Utility of NBD-Cl for the spectrophotometric determination of some skeletal muscle relaxant and antihistaminic drugs
Spectrochim Acta A Mol Biomol Spectrosc 2007 Aug;67(5):1284-9.17223379 10.1016/j.saa.2006.09.039
A simple, accurate, precise and sensitive colorimetric method for the determination of some skeletal muscle relaxant drugs, namely orphenadrine citrate (I), baclofen (II), antihistaminic drugs as acrivastine (III) and fexofenadine hydrochloride (IV) is described. This method is based on the formation of charge transfer complex with 4-chloro-7-nitro-2,1,3-benzoxadiazole (NBD-Cl) in non-aqueous medium.
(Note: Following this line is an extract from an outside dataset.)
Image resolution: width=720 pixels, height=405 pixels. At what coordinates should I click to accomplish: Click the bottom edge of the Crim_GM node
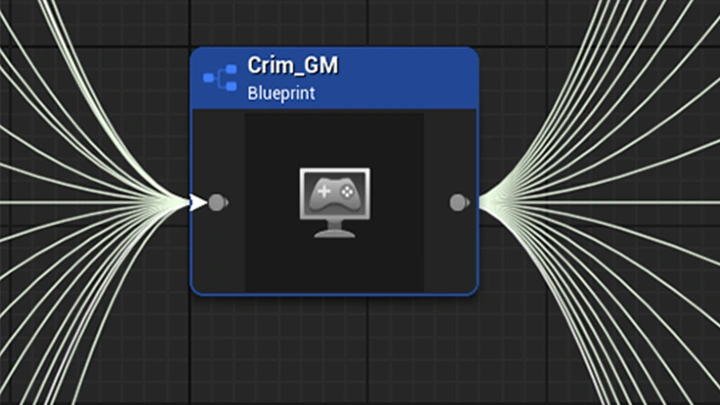tap(334, 295)
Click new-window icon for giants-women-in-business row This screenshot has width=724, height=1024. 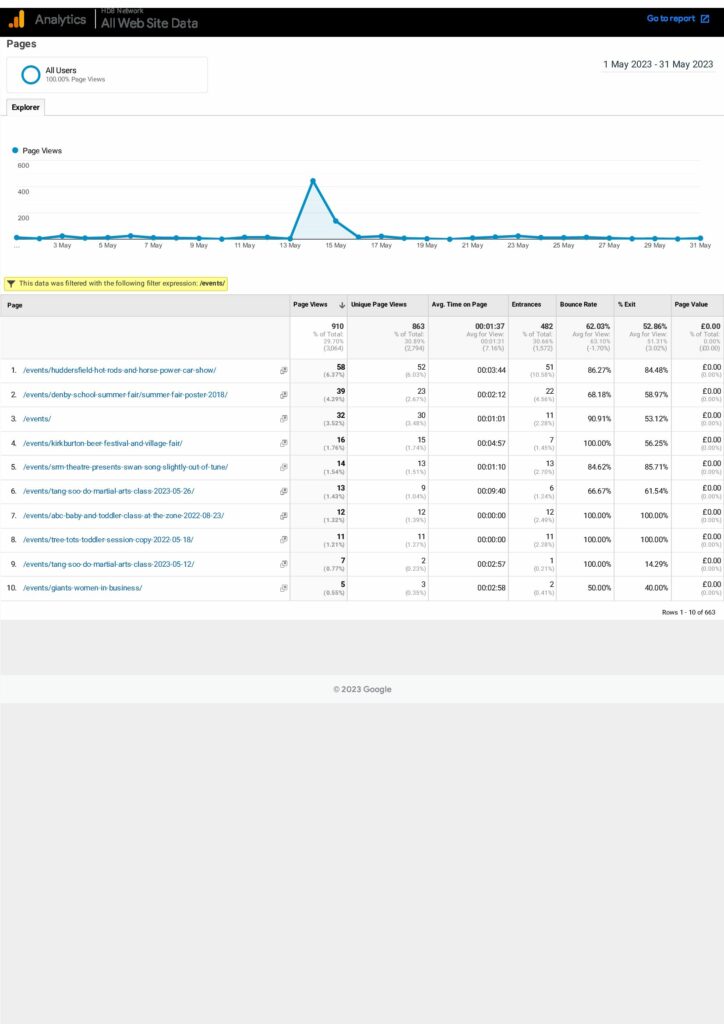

The orange color products were measured at 472, 465, 475 and 469 nm for drugs I, II, III and IV, respectively. The optimization of various experimental conditions was described. Beer's Law was obeyed in the range (2.5-17.5), (5-70), (2.5-25) and (10-50)microg/ml for drugs I, II, III and IV, respectively. The molar absorptivity (epsilon), sandell sensitivity, detection((LOD)) and quantitation limits((LOQ)) are calculated. The procedure was favorably applied for determination of certain pharmaceutical dosage forms containing the studied drugs. The obtained results were compared with the official and reported methods. There were no significant differences between proposed, reported and the official methods.